Now, the kids must brave the perils of the Hidden Temple, retrieve the MacGuffin – here called the Life Pendant – and return it to its rightful place. Only then will the Temple open, and the ancient race trapped within be free at last. Just to make things more interesting, evil temple guards are there too, determined to take the Pendant for themselves.
That’s about it for the plot. A generic set of kids race to save an ancient society of what appears to be strangely caucasian-looking Mayans. Complete with generous heapings of kid-appropriate mortal peril, and nostalgia for the older group.
This is an inherently silly concept. The heroes and villains outside from the kids are so one-note, they barely get any speaking lines. The kids themselves are little more than standard kid tropes, with Noah as the reckless hero, Saide as the responsible one, and Dudley as the comedic relief who’s occasionally helpful. The whole film is little more than a thinly-veiled excuse to get a bunch of kids on an Indiana Jones-slash-Goonies style adventure.
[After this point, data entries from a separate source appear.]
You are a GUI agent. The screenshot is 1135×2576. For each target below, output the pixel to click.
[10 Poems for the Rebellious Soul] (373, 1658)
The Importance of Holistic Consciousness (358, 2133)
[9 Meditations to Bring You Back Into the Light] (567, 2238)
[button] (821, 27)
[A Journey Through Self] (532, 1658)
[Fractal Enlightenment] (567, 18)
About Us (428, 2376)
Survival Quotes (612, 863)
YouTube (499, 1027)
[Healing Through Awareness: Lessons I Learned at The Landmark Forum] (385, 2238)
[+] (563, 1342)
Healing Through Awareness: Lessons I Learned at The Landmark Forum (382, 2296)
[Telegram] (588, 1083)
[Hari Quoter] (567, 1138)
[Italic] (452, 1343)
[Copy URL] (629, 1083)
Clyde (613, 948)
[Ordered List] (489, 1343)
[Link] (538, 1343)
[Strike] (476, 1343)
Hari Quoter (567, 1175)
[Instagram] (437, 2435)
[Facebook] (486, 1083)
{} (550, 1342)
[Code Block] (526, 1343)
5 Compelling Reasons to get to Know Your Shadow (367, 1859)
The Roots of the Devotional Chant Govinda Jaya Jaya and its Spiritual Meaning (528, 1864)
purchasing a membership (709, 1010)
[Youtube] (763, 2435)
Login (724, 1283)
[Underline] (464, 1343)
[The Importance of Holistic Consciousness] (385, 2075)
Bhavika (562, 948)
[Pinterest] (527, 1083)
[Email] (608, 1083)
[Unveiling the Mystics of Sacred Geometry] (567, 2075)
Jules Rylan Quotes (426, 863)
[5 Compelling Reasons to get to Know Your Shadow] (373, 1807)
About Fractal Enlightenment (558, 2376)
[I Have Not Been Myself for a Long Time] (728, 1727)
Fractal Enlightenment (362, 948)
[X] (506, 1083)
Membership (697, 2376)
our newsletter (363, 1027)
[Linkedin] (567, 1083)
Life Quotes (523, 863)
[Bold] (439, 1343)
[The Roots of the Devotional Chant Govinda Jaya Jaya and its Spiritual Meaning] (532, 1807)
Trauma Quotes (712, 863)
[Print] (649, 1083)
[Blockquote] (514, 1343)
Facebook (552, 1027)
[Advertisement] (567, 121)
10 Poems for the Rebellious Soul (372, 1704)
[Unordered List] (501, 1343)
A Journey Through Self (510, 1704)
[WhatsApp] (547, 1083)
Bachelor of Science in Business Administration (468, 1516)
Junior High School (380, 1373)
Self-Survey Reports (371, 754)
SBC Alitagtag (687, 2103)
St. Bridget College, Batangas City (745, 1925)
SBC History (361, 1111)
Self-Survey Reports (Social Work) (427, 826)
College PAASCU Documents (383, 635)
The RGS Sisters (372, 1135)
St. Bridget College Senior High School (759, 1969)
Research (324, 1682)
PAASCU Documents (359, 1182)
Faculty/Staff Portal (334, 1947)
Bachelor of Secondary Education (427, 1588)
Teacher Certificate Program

But to its credit, the movie seems to know this, and wants you know it too. We establish that early on, when Dudley befriends a green monkey – literally, a monkey that’s been photoshopped green – and learns its name is Mickey. Not because the green monkey is magic or anything, but because Dudley can speak, in his own words, “Millipede, monkey and a little mouse.”
Never mind how, he just can. Sure, why not?
And that really sums up the whole movie. It knows perfectly well it doesn’t hold up to scrutiny, so it cheerfully invites you to not overthink things and just enjoy the set pieces, the “descent for child actors” performances and the callbacks to the original “Temple,” of which there are a lot.